Dear {{first_name}},
As Purim is now safely in the rearview mirror, we turn our attention to the next holiday, Passover. As this is my first year at OVS, you are not familiar with just how fanatical I get when it comes to Passover. Simply put, it is my favorite holiday and one that I feel we all need to pull out all the stops to go over the top in celebrating. Passover is a great holiday for so many reasons I won’t get into in this short article. It’s also a very complicated holiday, filled with so many laws and customs that many find it to be daunting. Over the coming weeks, please feel free to contact me with any and all questions about any singular aspect(s) of the holiday. Be on the lookout next week for an email about Passover that will be packed with very important information on preparing for, and observing, the holiday.
Passover is the holiday during which we celebrate freedom. With that said, we do not fully appreciate or recognize what freedom actually is. We often take freedom for granted, in large part because we do not understand what the opposite actually is. It’s natural for us to learn about the world through contrasting and comparing, and in this case, we really cannot do so from our own experience, but only by learning about the experiences of others. I recognize this is not an absolute rule since many of us know, and are friendly with, people from other parts of the world, where freedom is not a guarantee and at times doesn’t even exist.
The freedom we celebrate at Passover is not an absolute freedom. This is in large part because freedom without constraints is not actually freedom so much as it is tyranny. While we appreciate our freedoms here in America, we must be cognizant that it’s not absolute and doesn’t exist in a vacuum. In the Spiderman comic book series, we are famously taught by Peter Parker’s uncle, “with great power comes great responsibility.” If we were to change the word power to freedom, we could better understand the point I’m making. In order for freedom to exist, we must all accept that we live in a world of community, and as such, we each must be cognizant of the needs and desires of others in exercising their freedom when we exercise our own.
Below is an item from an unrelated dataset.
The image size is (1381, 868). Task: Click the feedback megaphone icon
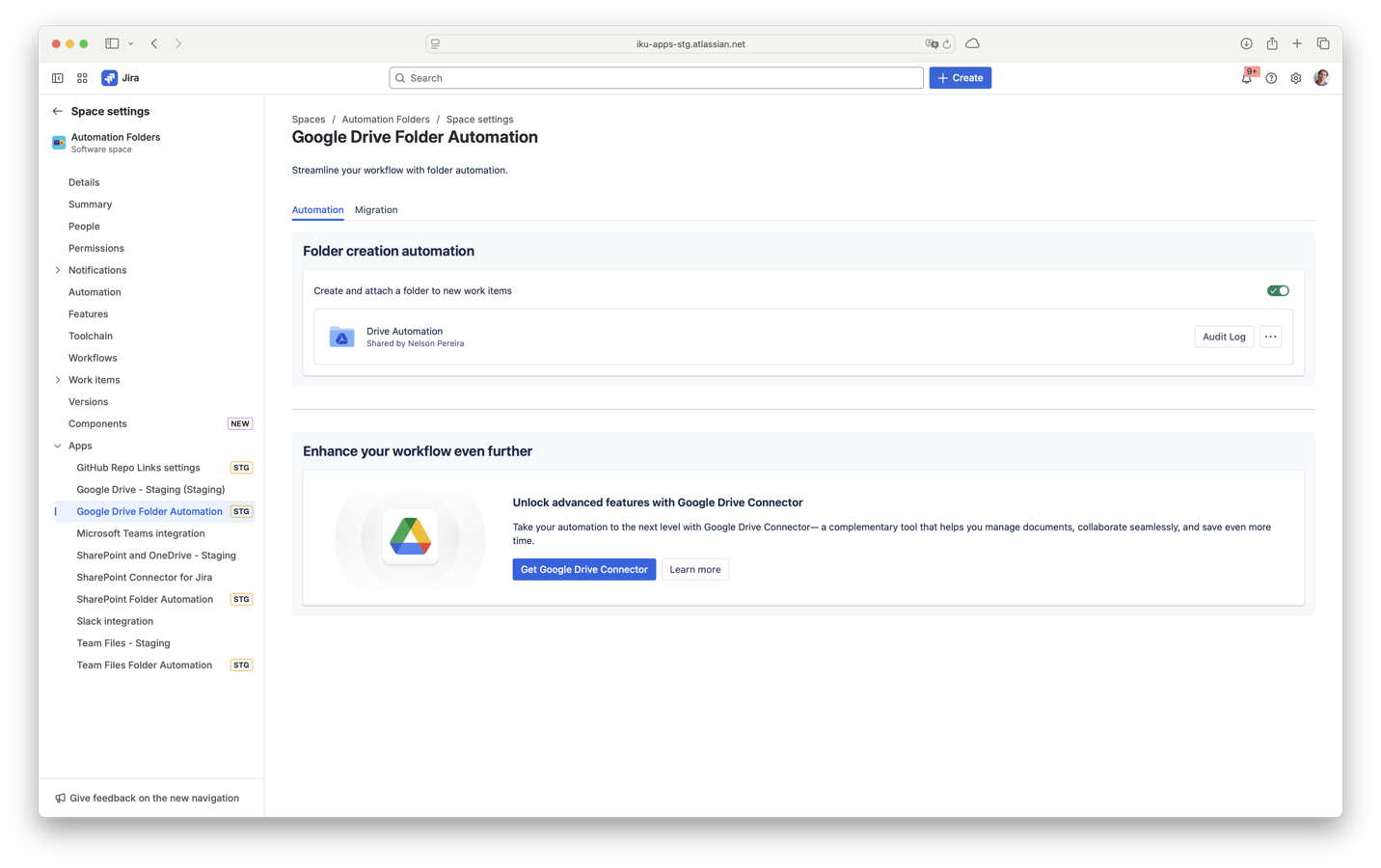coord(59,798)
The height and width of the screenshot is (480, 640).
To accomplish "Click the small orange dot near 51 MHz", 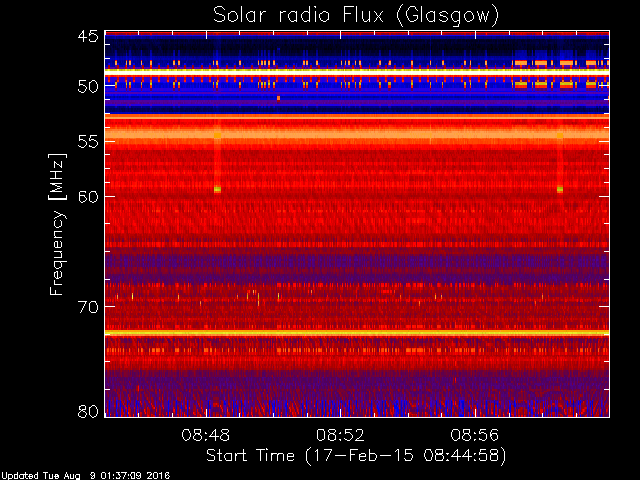I will coord(278,98).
Our freedoms are indeed urgently important, but our obligations and responsibilities are sacred and holy. In better understanding this dichotomy, we can better appreciate the freedom we have and what we’re actually celebrating. For a better explanation, we need look no further than a few chapters after winning our freedom following the splitting of the Sea of Reeds. Right there in chapter 20 of the Book of Exodus, we are brought into a covenantal relationship with God at Mt. Sinai with the giving of the Torah and our acceptance of it.
At that moment, we went from newly freed slaves just beginning to experience the sweet taste of freedom, to becoming partners in a covenantal relationship. In that relationship, as is the case with all relationships, there are rituals, expectations and rules. All of those mean that our freedom is not an absolute. Our freedom is not about getting to do what we want to do when we want to do it. Our freedom is about being able to recognize our own power and the effect we have, and to exercise the power within the system we live in while being cognizant of our great responsibility.
It is in this light that each of us should rejoice in our freedom, knowing that our freedom is a gift and one we all must celebrate and enjoy together in a community. It is in this light that we are better capable of recognizing the treasure of freedom in spite of not being able to compare and contrast with its polar opposite.